### [Dataset records]
------------------------------
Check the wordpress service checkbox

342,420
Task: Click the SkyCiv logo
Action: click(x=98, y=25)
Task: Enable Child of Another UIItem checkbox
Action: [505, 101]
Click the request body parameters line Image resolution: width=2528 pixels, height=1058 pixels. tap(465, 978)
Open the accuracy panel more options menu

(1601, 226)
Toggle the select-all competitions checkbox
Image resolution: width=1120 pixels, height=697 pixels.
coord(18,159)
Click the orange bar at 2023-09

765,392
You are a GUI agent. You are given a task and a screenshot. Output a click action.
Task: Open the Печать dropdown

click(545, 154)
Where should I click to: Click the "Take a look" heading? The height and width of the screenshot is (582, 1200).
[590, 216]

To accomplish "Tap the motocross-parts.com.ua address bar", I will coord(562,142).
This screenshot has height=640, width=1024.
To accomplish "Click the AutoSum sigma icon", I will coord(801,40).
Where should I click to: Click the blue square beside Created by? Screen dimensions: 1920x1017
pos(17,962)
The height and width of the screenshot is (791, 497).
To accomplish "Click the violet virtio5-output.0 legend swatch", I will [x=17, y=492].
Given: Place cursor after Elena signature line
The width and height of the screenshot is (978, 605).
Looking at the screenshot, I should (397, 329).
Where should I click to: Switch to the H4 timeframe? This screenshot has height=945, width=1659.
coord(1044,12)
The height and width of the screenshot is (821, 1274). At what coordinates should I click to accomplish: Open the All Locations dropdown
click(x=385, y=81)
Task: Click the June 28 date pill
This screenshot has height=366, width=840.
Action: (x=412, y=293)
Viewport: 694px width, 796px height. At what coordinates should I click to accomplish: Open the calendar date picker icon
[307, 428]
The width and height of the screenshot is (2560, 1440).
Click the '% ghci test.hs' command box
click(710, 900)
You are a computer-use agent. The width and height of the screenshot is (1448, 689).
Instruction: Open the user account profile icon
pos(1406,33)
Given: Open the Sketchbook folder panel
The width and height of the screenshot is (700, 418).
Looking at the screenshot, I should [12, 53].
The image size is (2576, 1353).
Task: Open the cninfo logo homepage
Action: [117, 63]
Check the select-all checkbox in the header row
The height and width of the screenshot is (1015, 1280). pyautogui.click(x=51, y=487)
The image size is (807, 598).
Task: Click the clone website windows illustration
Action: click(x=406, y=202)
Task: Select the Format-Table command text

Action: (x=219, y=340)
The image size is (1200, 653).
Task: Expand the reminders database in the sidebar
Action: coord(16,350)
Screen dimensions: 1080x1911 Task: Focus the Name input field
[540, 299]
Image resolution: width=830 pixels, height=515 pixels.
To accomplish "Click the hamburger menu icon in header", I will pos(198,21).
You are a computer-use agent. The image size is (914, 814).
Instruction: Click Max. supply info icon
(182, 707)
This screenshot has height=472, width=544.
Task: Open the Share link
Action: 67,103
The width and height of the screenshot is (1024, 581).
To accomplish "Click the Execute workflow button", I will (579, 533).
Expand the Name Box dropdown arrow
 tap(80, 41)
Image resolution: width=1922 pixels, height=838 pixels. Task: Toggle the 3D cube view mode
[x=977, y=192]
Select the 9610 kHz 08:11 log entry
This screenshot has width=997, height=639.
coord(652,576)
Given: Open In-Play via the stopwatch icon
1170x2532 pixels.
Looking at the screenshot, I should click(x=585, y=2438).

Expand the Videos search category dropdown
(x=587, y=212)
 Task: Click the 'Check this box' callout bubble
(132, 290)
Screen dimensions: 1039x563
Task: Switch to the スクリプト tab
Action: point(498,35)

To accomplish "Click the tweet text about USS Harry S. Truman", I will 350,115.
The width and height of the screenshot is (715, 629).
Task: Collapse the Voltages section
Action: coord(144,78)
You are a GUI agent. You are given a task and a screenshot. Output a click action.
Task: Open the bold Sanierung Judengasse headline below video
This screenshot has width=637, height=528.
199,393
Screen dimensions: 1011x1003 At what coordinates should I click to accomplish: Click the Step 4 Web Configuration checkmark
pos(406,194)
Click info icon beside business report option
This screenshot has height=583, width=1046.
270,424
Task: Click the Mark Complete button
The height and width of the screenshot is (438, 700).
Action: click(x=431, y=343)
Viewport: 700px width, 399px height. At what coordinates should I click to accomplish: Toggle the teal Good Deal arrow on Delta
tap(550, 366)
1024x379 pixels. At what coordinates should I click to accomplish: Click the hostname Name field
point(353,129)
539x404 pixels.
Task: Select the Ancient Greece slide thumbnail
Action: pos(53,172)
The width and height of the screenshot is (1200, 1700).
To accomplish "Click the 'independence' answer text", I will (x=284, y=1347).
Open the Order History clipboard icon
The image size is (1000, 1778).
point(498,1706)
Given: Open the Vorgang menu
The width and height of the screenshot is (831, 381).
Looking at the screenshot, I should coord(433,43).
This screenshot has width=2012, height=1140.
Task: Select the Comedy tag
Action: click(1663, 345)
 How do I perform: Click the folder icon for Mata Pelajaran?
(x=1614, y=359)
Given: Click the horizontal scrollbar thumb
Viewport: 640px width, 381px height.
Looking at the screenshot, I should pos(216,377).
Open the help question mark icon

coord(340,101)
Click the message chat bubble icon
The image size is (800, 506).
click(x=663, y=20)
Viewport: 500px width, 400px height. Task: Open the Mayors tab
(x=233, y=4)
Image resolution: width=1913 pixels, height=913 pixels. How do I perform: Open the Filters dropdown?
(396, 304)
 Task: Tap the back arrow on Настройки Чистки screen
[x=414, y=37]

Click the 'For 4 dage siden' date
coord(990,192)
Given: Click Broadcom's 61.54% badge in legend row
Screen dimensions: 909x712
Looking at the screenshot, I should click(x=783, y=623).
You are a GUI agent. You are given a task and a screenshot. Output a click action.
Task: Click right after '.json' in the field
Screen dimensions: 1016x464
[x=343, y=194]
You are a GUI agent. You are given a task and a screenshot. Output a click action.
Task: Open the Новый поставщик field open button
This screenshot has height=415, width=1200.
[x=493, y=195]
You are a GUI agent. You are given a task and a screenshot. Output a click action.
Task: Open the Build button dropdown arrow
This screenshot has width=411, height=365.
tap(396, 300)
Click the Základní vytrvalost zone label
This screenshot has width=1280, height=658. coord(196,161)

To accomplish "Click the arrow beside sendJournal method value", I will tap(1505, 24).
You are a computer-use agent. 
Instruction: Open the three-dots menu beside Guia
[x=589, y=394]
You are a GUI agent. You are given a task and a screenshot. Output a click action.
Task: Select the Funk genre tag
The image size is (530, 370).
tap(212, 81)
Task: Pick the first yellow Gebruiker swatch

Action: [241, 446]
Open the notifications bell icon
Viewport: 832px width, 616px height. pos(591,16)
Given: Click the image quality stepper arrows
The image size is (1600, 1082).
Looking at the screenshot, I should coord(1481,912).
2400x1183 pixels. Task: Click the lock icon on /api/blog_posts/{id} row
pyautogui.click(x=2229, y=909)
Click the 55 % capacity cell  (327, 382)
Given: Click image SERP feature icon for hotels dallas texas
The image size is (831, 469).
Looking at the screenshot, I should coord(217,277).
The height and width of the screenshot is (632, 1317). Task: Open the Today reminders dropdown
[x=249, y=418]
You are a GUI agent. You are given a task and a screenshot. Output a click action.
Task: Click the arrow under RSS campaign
------------------------------
### [What you are asked to do]
Once you have read the entries above, copy them out exactly as they were given.

### [Worked solution]
Check the wordpress service checkbox

342,420
Task: Click the SkyCiv logo
Action: click(x=98, y=25)
Task: Enable Child of Another UIItem checkbox
Action: [505, 101]
Click the request body parameters line Image resolution: width=2528 pixels, height=1058 pixels. tap(465, 978)
Open the accuracy panel more options menu

(1601, 226)
Toggle the select-all competitions checkbox
Image resolution: width=1120 pixels, height=697 pixels.
coord(18,159)
Click the orange bar at 2023-09

765,392
You are a GUI agent. You are given a task and a screenshot. Output a click action.
Task: Open the Печать dropdown

click(545, 154)
Where should I click to: Click the "Take a look" heading? The height and width of the screenshot is (582, 1200).
[590, 216]

To accomplish "Tap the motocross-parts.com.ua address bar", I will coord(562,142).
This screenshot has height=640, width=1024.
To accomplish "Click the AutoSum sigma icon", I will coord(801,40).
Where should I click to: Click the blue square beside Created by? Screen dimensions: 1920x1017
pos(17,962)
The height and width of the screenshot is (791, 497).
To accomplish "Click the violet virtio5-output.0 legend swatch", I will [x=17, y=492].
Given: Place cursor after Elena signature line
The width and height of the screenshot is (978, 605).
Looking at the screenshot, I should (397, 329).
Where should I click to: Switch to the H4 timeframe? This screenshot has height=945, width=1659.
coord(1044,12)
The height and width of the screenshot is (821, 1274). At what coordinates should I click to accomplish: Open the All Locations dropdown
click(x=385, y=81)
Task: Click the June 28 date pill
This screenshot has height=366, width=840.
Action: (x=412, y=293)
Viewport: 694px width, 796px height. At what coordinates should I click to accomplish: Open the calendar date picker icon
[307, 428]
The width and height of the screenshot is (2560, 1440).
Click the '% ghci test.hs' command box
click(710, 900)
You are a computer-use agent. The width and height of the screenshot is (1448, 689).
Instruction: Open the user account profile icon
pos(1406,33)
Given: Open the Sketchbook folder panel
The width and height of the screenshot is (700, 418).
Looking at the screenshot, I should [12, 53].
The image size is (2576, 1353).
Task: Open the cninfo logo homepage
Action: [117, 63]
Check the select-all checkbox in the header row
The height and width of the screenshot is (1015, 1280). pyautogui.click(x=51, y=487)
The image size is (807, 598).
Task: Click the clone website windows illustration
Action: click(x=406, y=202)
Task: Select the Format-Table command text

Action: (x=219, y=340)
The image size is (1200, 653).
Task: Expand the reminders database in the sidebar
Action: coord(16,350)
Screen dimensions: 1080x1911 Task: Focus the Name input field
[540, 299]
Image resolution: width=830 pixels, height=515 pixels.
To accomplish "Click the hamburger menu icon in header", I will pos(198,21).
You are a computer-use agent. The image size is (914, 814).
Instruction: Click Max. supply info icon
(182, 707)
This screenshot has height=472, width=544.
Task: Open the Share link
Action: 67,103
The width and height of the screenshot is (1024, 581).
To accomplish "Click the Execute workflow button", I will (579, 533).
Expand the Name Box dropdown arrow
 tap(80, 41)
Image resolution: width=1922 pixels, height=838 pixels. Task: Toggle the 3D cube view mode
[x=977, y=192]
Select the 9610 kHz 08:11 log entry
This screenshot has width=997, height=639.
coord(652,576)
Given: Open In-Play via the stopwatch icon
1170x2532 pixels.
Looking at the screenshot, I should click(x=585, y=2438).

Expand the Videos search category dropdown
(x=587, y=212)
 Task: Click the 'Check this box' callout bubble
(132, 290)
Screen dimensions: 1039x563
Task: Switch to the スクリプト tab
Action: point(498,35)

To accomplish "Click the tweet text about USS Harry S. Truman", I will 350,115.
The width and height of the screenshot is (715, 629).
Task: Collapse the Voltages section
Action: coord(144,78)
You are a GUI agent. You are given a task and a screenshot. Output a click action.
Task: Open the bold Sanierung Judengasse headline below video
This screenshot has width=637, height=528.
199,393
Screen dimensions: 1011x1003 At what coordinates should I click to accomplish: Click the Step 4 Web Configuration checkmark
pos(406,194)
Click info icon beside business report option
This screenshot has height=583, width=1046.
270,424
Task: Click the Mark Complete button
The height and width of the screenshot is (438, 700).
Action: click(x=431, y=343)
Viewport: 700px width, 399px height. At what coordinates should I click to accomplish: Toggle the teal Good Deal arrow on Delta
tap(550, 366)
1024x379 pixels. At what coordinates should I click to accomplish: Click the hostname Name field
point(353,129)
539x404 pixels.
Task: Select the Ancient Greece slide thumbnail
Action: pos(53,172)
The width and height of the screenshot is (1200, 1700).
To accomplish "Click the 'independence' answer text", I will (x=284, y=1347).
Open the Order History clipboard icon
The image size is (1000, 1778).
point(498,1706)
Given: Open the Vorgang menu
The width and height of the screenshot is (831, 381).
Looking at the screenshot, I should coord(433,43).
This screenshot has width=2012, height=1140.
Task: Select the Comedy tag
Action: click(1663, 345)
 How do I perform: Click the folder icon for Mata Pelajaran?
(x=1614, y=359)
Given: Click the horizontal scrollbar thumb
Viewport: 640px width, 381px height.
Looking at the screenshot, I should pos(216,377).
Open the help question mark icon

coord(340,101)
Click the message chat bubble icon
The image size is (800, 506).
click(x=663, y=20)
Viewport: 500px width, 400px height. Task: Open the Mayors tab
(x=233, y=4)
Image resolution: width=1913 pixels, height=913 pixels. How do I perform: Open the Filters dropdown?
(396, 304)
 Task: Tap the back arrow on Настройки Чистки screen
[x=414, y=37]

Click the 'For 4 dage siden' date
coord(990,192)
Given: Click Broadcom's 61.54% badge in legend row
Screen dimensions: 909x712
Looking at the screenshot, I should click(x=783, y=623).
You are a GUI agent. You are given a task and a screenshot. Output a click action.
Task: Click right after '.json' in the field
Screen dimensions: 1016x464
[x=343, y=194]
You are a GUI agent. You are given a task and a screenshot. Output a click action.
Task: Open the Новый поставщик field open button
This screenshot has height=415, width=1200.
[x=493, y=195]
You are a GUI agent. You are given a task and a screenshot. Output a click action.
Task: Open the Build button dropdown arrow
This screenshot has width=411, height=365.
tap(396, 300)
Click the Základní vytrvalost zone label
This screenshot has width=1280, height=658. coord(196,161)

To accomplish "Click the arrow beside sendJournal method value", I will tap(1505, 24).
You are a computer-use agent. 
Instruction: Open the three-dots menu beside Guia
[x=589, y=394]
You are a GUI agent. You are given a task and a screenshot. Output a click action.
Task: Select the Funk genre tag
The image size is (530, 370).
tap(212, 81)
Task: Pick the first yellow Gebruiker swatch

Action: [241, 446]
Open the notifications bell icon
Viewport: 832px width, 616px height. pos(591,16)
Given: Click the image quality stepper arrows
The image size is (1600, 1082).
Looking at the screenshot, I should coord(1481,912).
2400x1183 pixels. Task: Click the lock icon on /api/blog_posts/{id} row
pyautogui.click(x=2229, y=909)
Click the 55 % capacity cell  (327, 382)
Given: Click image SERP feature icon for hotels dallas texas
The image size is (831, 469).
Looking at the screenshot, I should coord(217,277).
The height and width of the screenshot is (632, 1317). Task: Open the Today reminders dropdown
[x=249, y=418]
You are a GUI agent. You are given a task and a screenshot. Output a click action.
Task: Click the arrow under RSS campaign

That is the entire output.